▸ **PROBLEM TO SOLVE**
Your answer must be the lines from the one containing "Instruction: Enable continuous page view mode" through the last line below, copied exactly, with no pictures.

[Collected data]
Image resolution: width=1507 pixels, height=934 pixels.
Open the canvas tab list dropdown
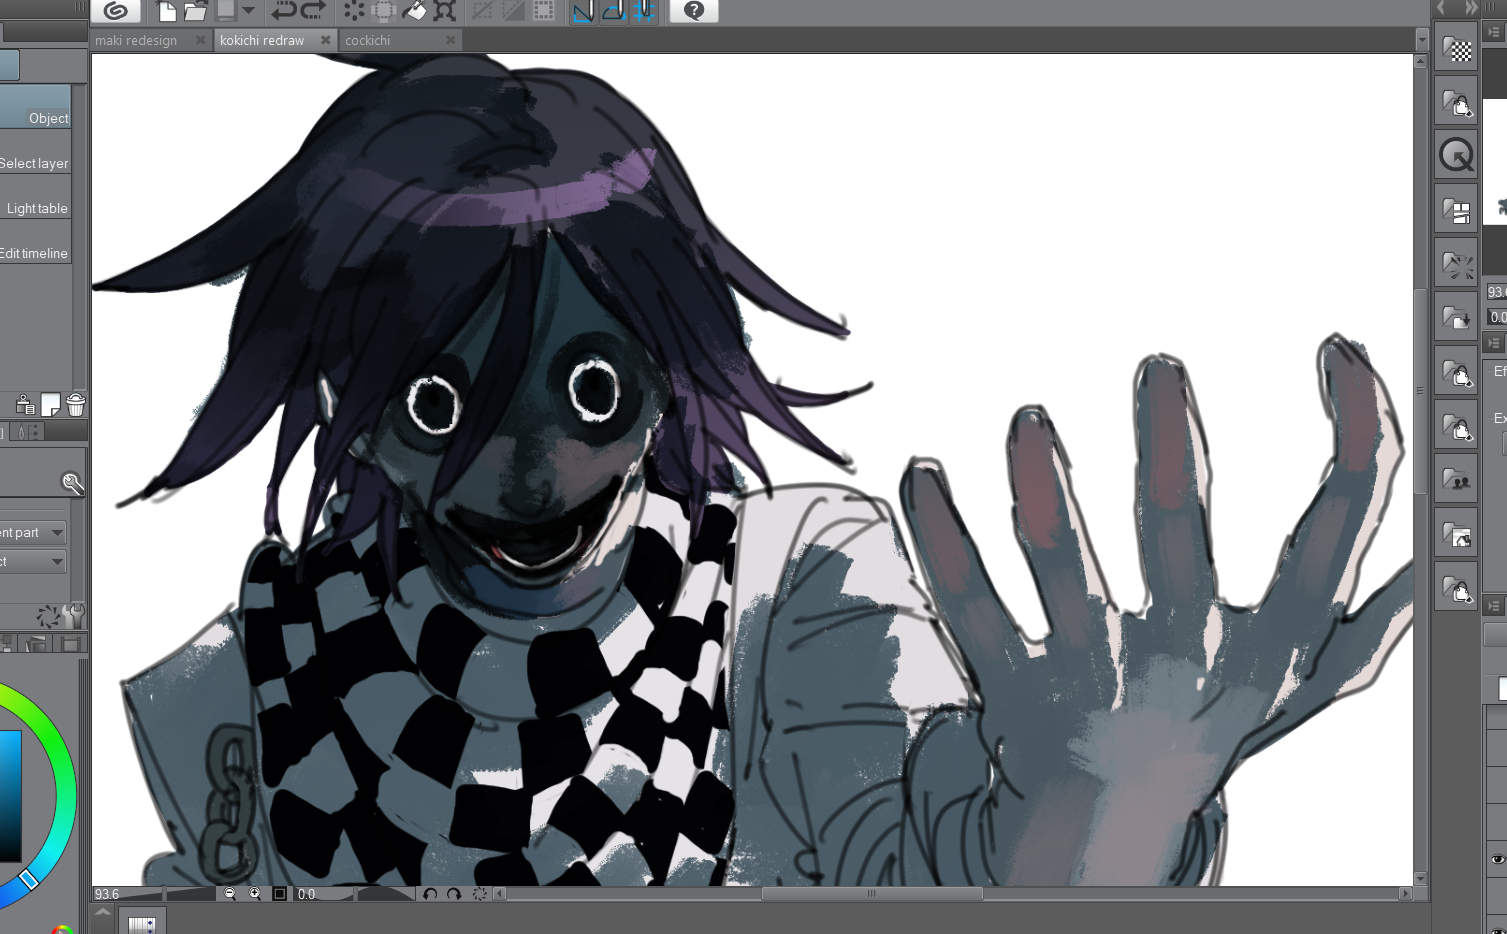click(x=1422, y=40)
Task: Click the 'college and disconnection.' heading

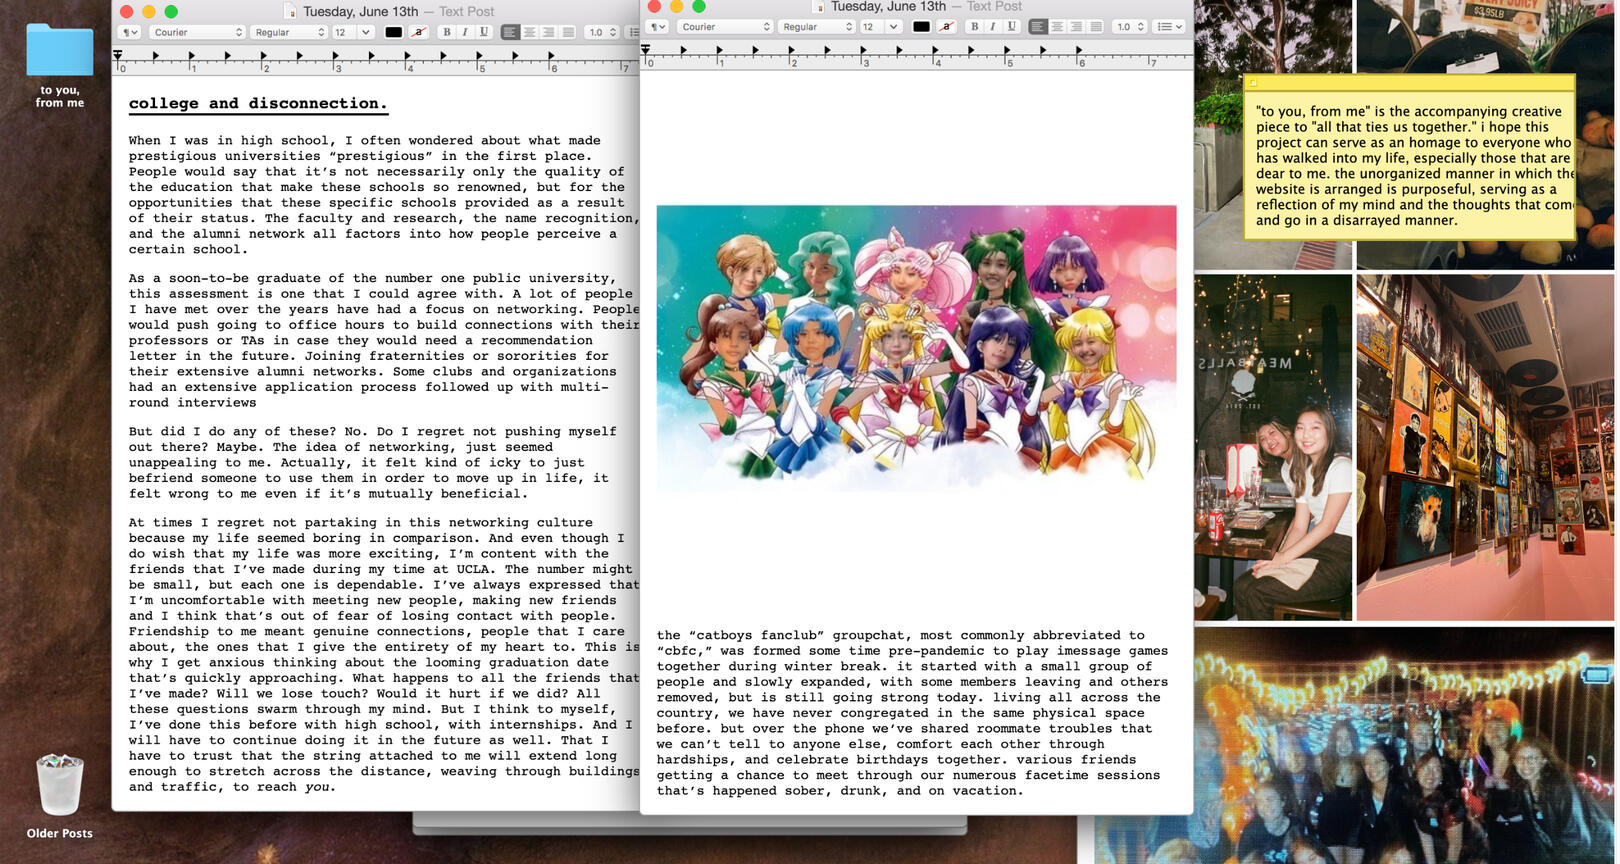Action: tap(257, 103)
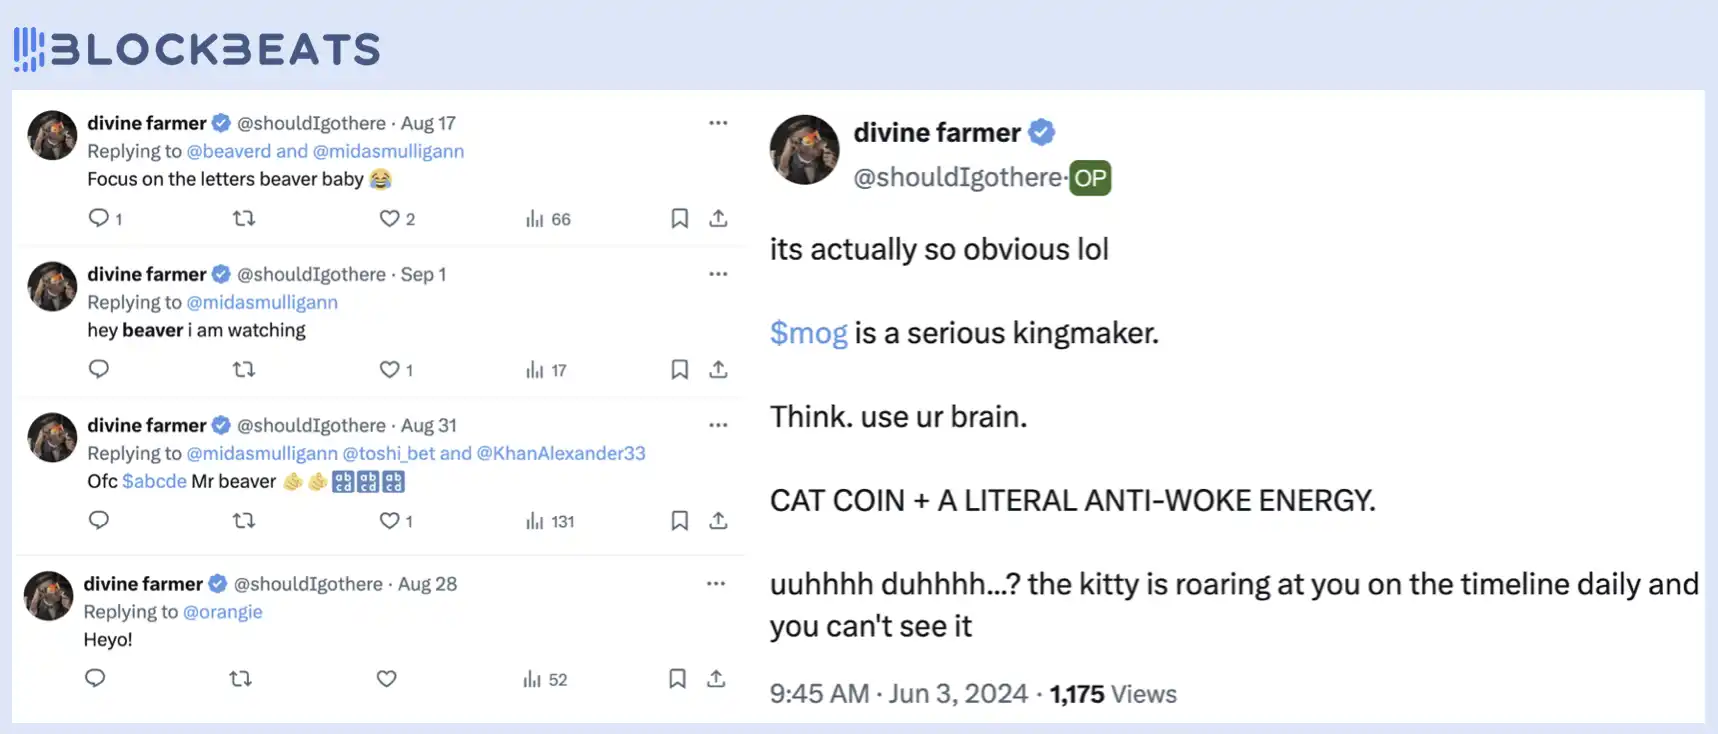The width and height of the screenshot is (1718, 734).
Task: Open the $mog cashtag link
Action: (808, 333)
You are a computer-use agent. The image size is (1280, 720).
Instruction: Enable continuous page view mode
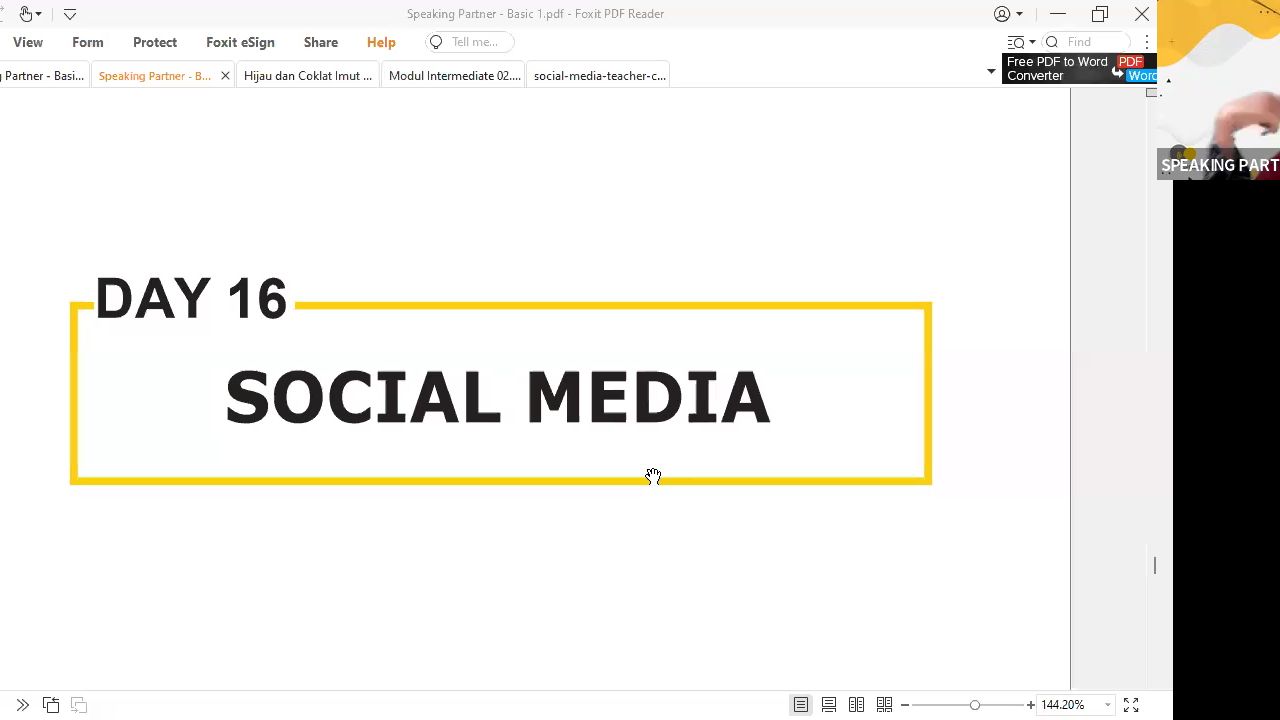tap(829, 705)
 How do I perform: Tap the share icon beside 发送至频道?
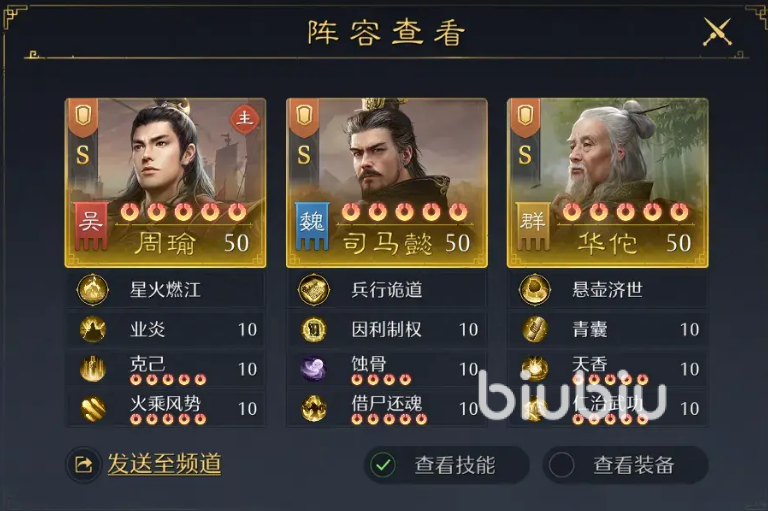pyautogui.click(x=83, y=464)
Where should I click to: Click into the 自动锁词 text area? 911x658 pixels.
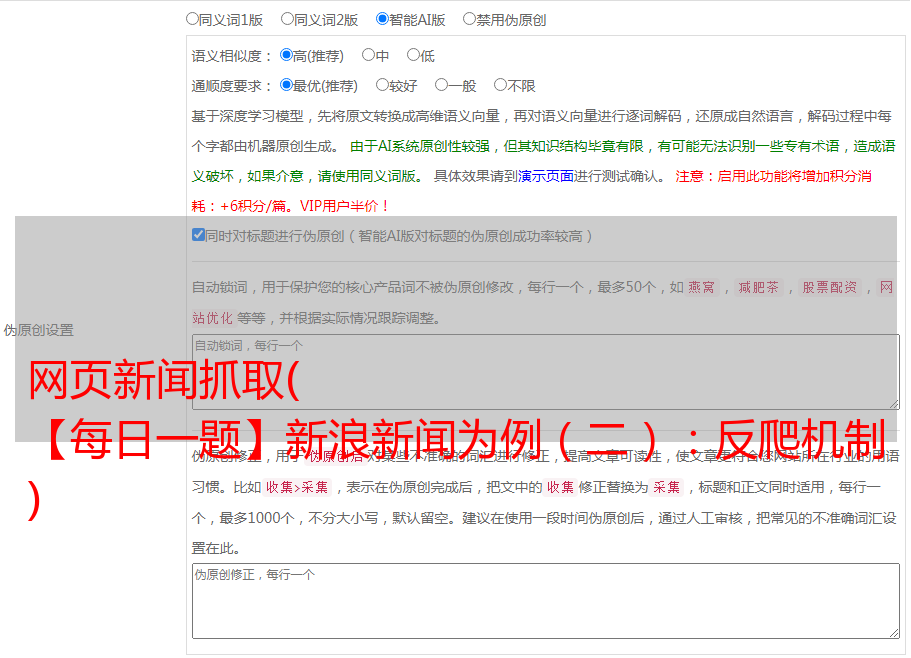pos(544,372)
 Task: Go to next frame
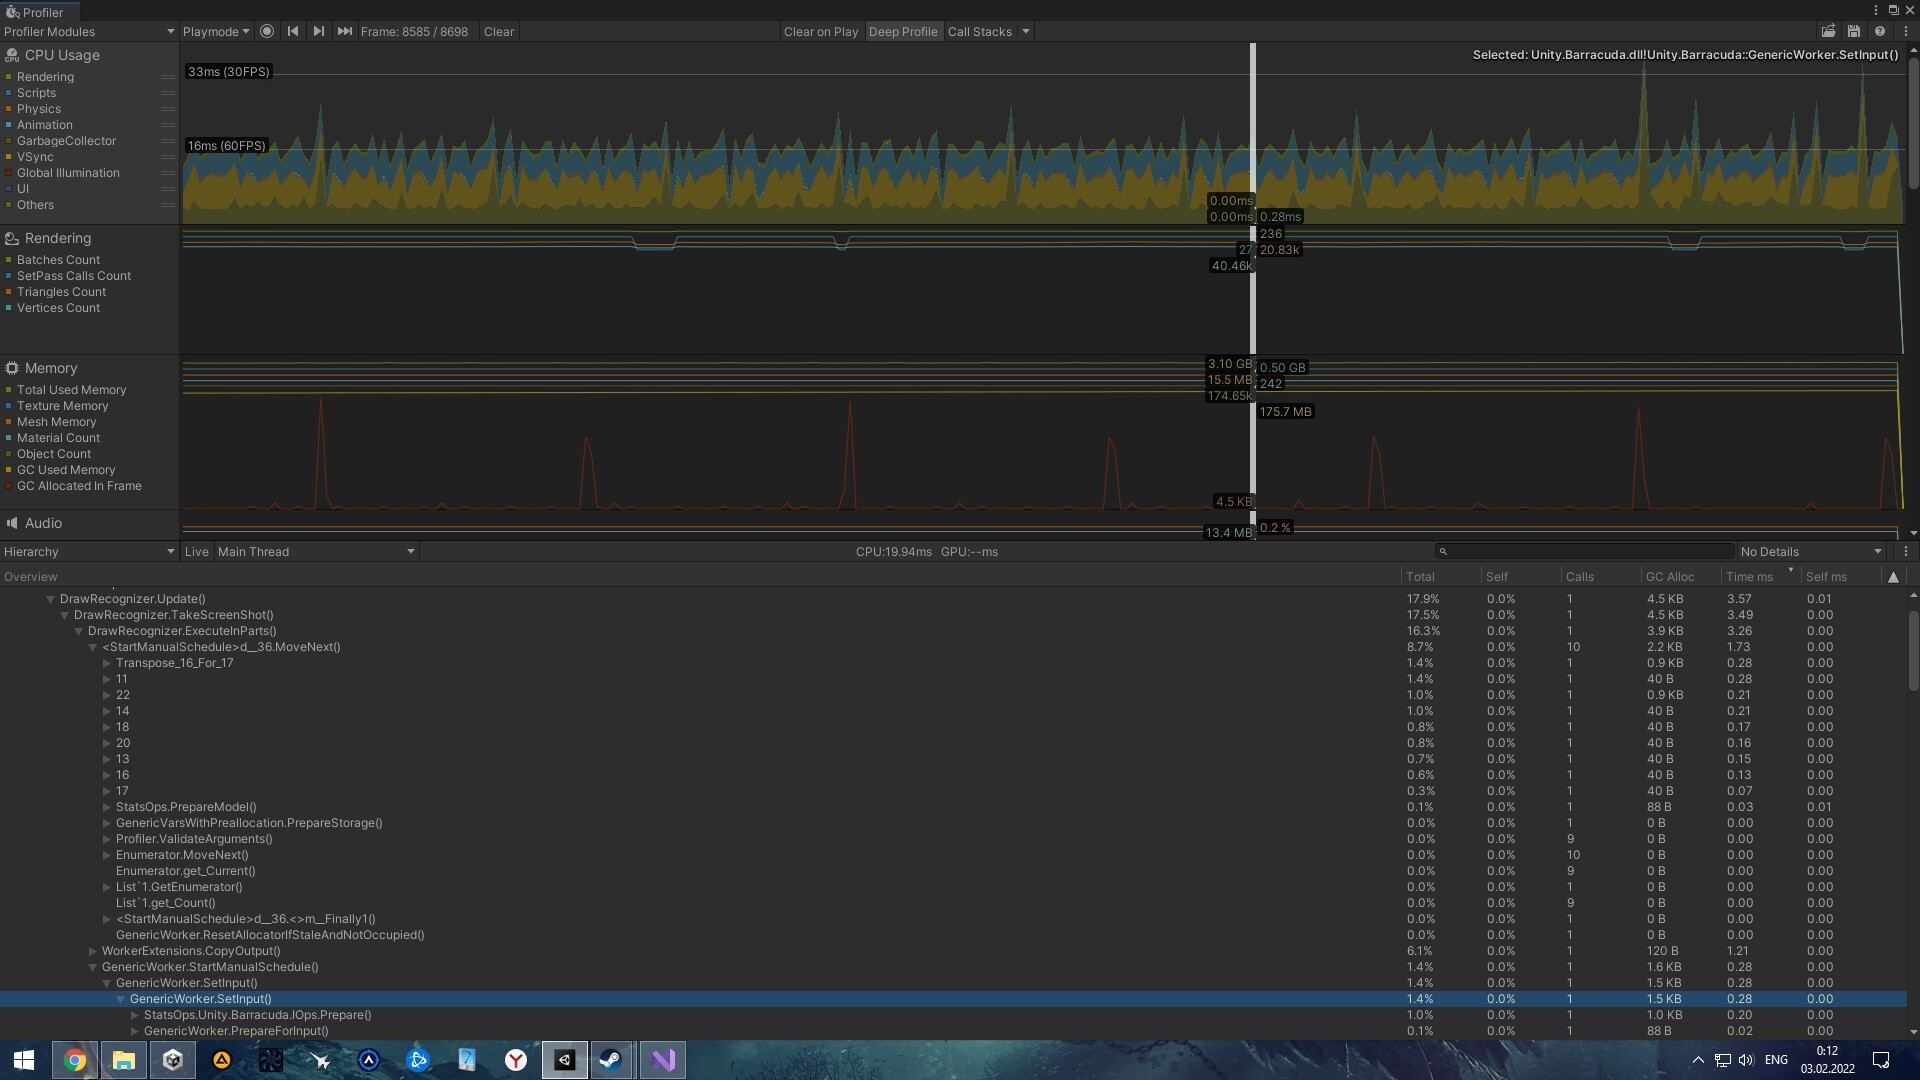coord(318,31)
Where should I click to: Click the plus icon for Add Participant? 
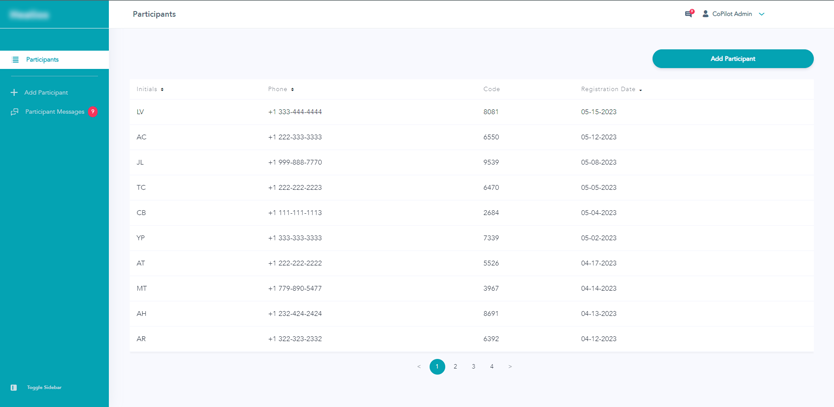pyautogui.click(x=14, y=93)
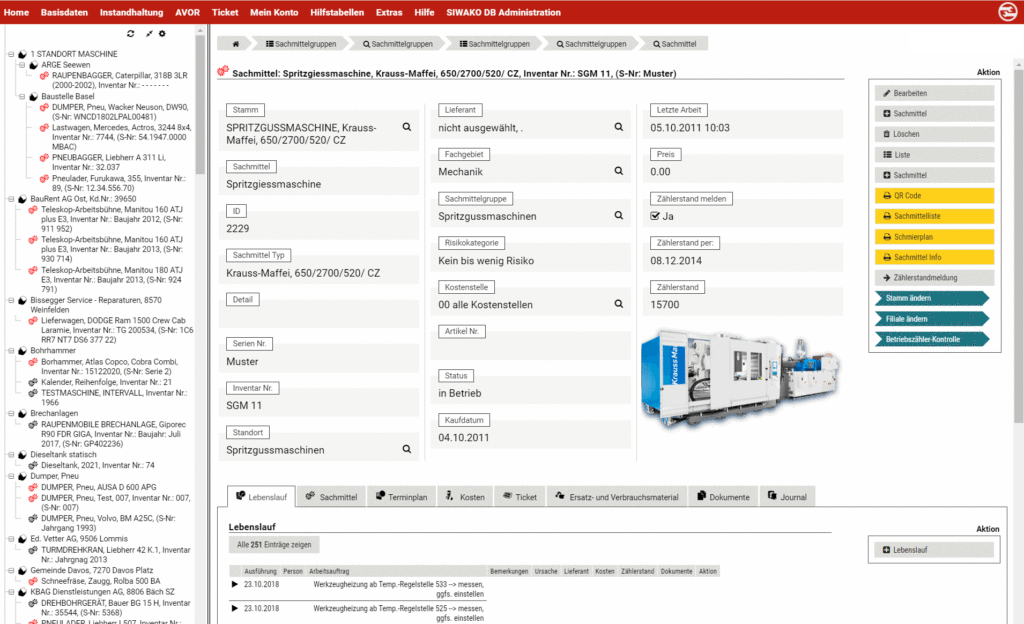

▸ **OUTPUT BELOW**
Instruction: Enable continuous page view mode
tap(829, 705)
 How do I perform: Tap the share icon beside 发送至频道?
pyautogui.click(x=83, y=464)
Where should I click to: Click into the 自动锁词 text area? 911x658 pixels.
pos(544,372)
 Task: Go to next frame
coord(318,31)
Where should I click to: Click the plus icon for Add Participant? 
pyautogui.click(x=14, y=93)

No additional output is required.